Profesi Guru Sudah Diperhitungan Masyarakat
Pada waktu saya mudik beberapa waktu yang lalu, saya bertemu dengan teman-teman semasa masih kecil. Kini ada yang masih tetap di kampung dan ada yang ke kota –kota besar dan ada juga yang ke luar negeri.
Pada waktu saya duduk di serambi masjid ngobrol ngalor ngidul dengan teman-teman tersebut saya baru tahu kalau si A si B si C itu si D dll. Itu profesinya yaitu guru PNS dan sudah bersertifikasi sehingga yang dulunya kalau ngobrol-ngobrol itu paling hanya seputar sepeda motor. Nah tahun ini bicaranya sudah lain. Pembicaraannya sudah seputar mobil dan pendaftaran haji.
Guru PNS kini kelihatan mulai melek ekonomi sehingga penampilannya sudah berbeda dengan guru tempo dulu “Umar Bakri” kehidupannya pun juga sudah berbeda. Tetapi saya tidak tahu mengenai keikhlasannya. Apa keikhlasannya lebih ikhlas guru sekarang atau guru tempo dulu.
Tempo dulu banyak guru PNS yang keluar dari ke PNSannya malah ada yang pilih jadi petani, peternak atau bahkan tukang becak/ojek karena penghasilannya memperihatinkan. Bahkan kalau orang tua kok memiliki anak gadis yang mbandel, ngomelnya orang tua “nanti saya kawinkan dengan guru” baru tahu rasa. Dan yang memperihatinkan di tempo dulu kalau ada anak gadis yang didekati oleh pemuda dan pemuda tersebut adalah guru, orang tuanya si gadis masih mikir seribu kali.
Tapi kini kalau orang tua memiliki gadis kok didekati oleh pemuda yang profesinya guru yang sudah PNS dan tersertifikasi lantas orang tuanya “please…please…please” tidak seperti tempo dulu pokoknya ok deh dengan guru masa depan cerah.
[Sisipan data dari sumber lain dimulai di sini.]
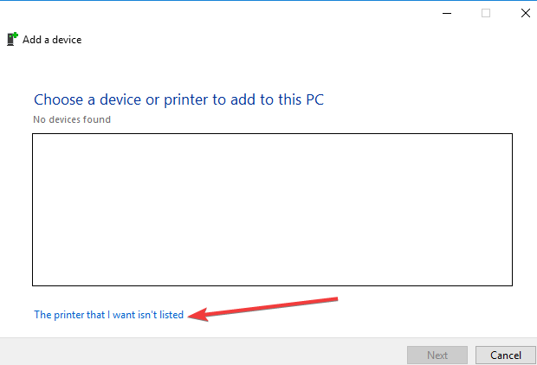Viewport: 537px width, 365px height.
Task: Click the green plus badge on device icon
Action: click(15, 35)
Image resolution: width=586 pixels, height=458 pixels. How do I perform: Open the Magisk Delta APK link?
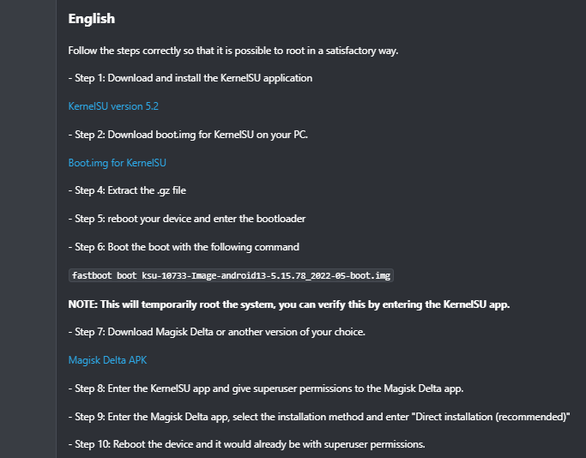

Omong punya omong, Nurdin teman waktu saya kecil, yang profesinya sekarang sebagai guru PNS dan sudah sertifikasi bercerita banyak orang yang jegek menghadapi guru karena guru itu tukang ngomong dan sangat susah untuk dibilangi. Apalagi kalau guru bertemu dengan guru, karena sama-sama tukang ngomong tidak ada yang mau mengalah, semuanya pingin menang.
Hal ini mungkin karena memang guru itu di kelas tukang ngomong, tukang ngatur dan terbiasa paling menang dan paling top di kelas. Maka apabila rapat, kepala sekolah sering dibantah oleh guru kalau perlu malah menjatuhkannya, kalau diberi tugas seringnya menawar.
Maka mungkin karena kebiasaan guru suka menawar, pedagang yang menjajakan sesuatu ke guru ya jegek (kewalahan) dalam menghadapinya. Omongannya sebakul ujung-ujungnya tidak membeli, apabila ada minat membeli menawarnya ampun-ampunan supaya bisa dibeli dengan harga yang semurah-murahnya.
Demikian pengalamanan yang saya dapat waktu mudik mengenai guru dan yang bercerita profesinya sebagai guru di kampung. Saya tidak ada maksud apa apa dengan guru ini hanya sekedar cerita tentang guru di Kampung.